**CONSIGNE 1:**
Répondez aux questions suivantes à partir du texte sur le film Le Rayon vert.
(a) En quelle année le film a-t-il été réalisé ?
(b) Quelle récompense a-t-il reçue au Festival de Venise ?
(c) Quelle actrice est aussi créditée en tant que scénariste ?
**CONSIGNE 2:**
Indiquez si chaque affirmation concorde avec le texte sur le film Le Rayon vert, en citant les mots du texte qui tranchent.
(a) Le film est le cinquième de la série « Comédies et Proverbes ».
(b) Le scénario a été entièrement écrit avant le tournage.
(c) Rohmer emploie une musique de film dans tous ses films.
**CONSIGNE 3:** Recopiez le passage du texte sur le film Le Rayon vert qui va de « Ce film, tourné » à « tant que scénariste. ».

Le Rayon vert, film réalisé par Éric Rohmer en 1986, cinquième de la série « Comédies et Proverbes », illustre les vers extraits du poème « Chanson de la plus haute tour » d’Arthur Rimbaud : « Ah ! que le temps vienne / Où les cœurs s’éprennent ».



Ce film, tourné en 16 mm et couronné par le Lion d’or au Festival de Venise, reprend, d’un ton plus léger et dans un milieu plus modeste, le thème de Ma nuit chez Maud. Dans la filmographie de Rohmer, c’est le seul où il recourt à une musique de film (dans ses autres films, la musique utilisée pour le film est une reprise de divers sons enregistrés pendant le tournage de la scène en cours). Son scénario n’a pas été écrit, Rohmer demandant aux acteurs d’improviser sur un canevas lâche, et laissant ainsi le film se construire petit à petit. C’est pourquoi l’actrice Marie Rivière est aussi créditée en tant que scénariste.

**DONNÉES FOURNIES:**
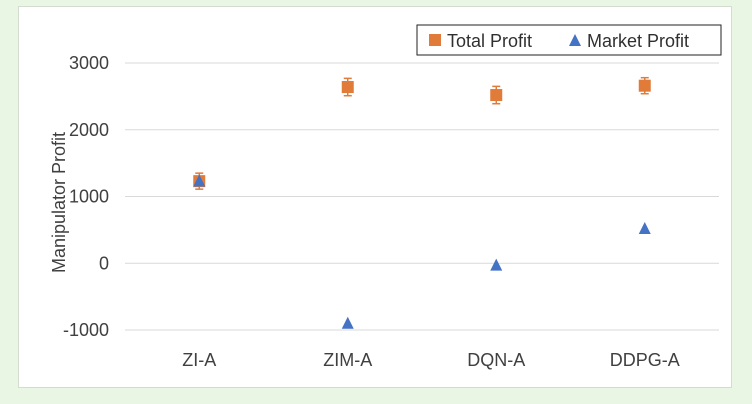 This screenshot has width=752, height=404. What do you see at coordinates (490, 41) in the screenshot?
I see `legend-total-profit-label: Total Profit` at bounding box center [490, 41].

**ZONE DE RÉPONSE 1:**
(a) En 1986.
(b) Le Lion d’or.
(c) Marie Rivière.

**ZONE DE RÉPONSE 2:**
(a) Oui : « cinquième de la série « Comédies et Proverbes » ».
(b) Non : « Son scénario n’a pas été écrit ».
(c) Non : « c’est le seul où il recourt à une musique de film ».

**ZONE DE RÉPONSE 3:**
Ce film, tourné en 16 mm et couronné par le Lion d’or au Festival de Venise, reprend, d’un ton plus léger et dans un milieu plus modeste, le thème de Ma nuit chez Maud. Dans la filmographie de Rohmer, c’est le seul où il recourt à une musique de film (dans ses autres films, la musique utilisée pour le film est une reprise de divers sons enregistrés pendant le tournage de la scène en cours). Son scénario n’a pas été écrit, Rohmer demandant aux acteurs d’improviser sur un canevas lâche, et laissant ainsi le film se construire petit à petit. C’est pourquoi l’actrice Marie Rivière est aussi créditée en tant que scénariste.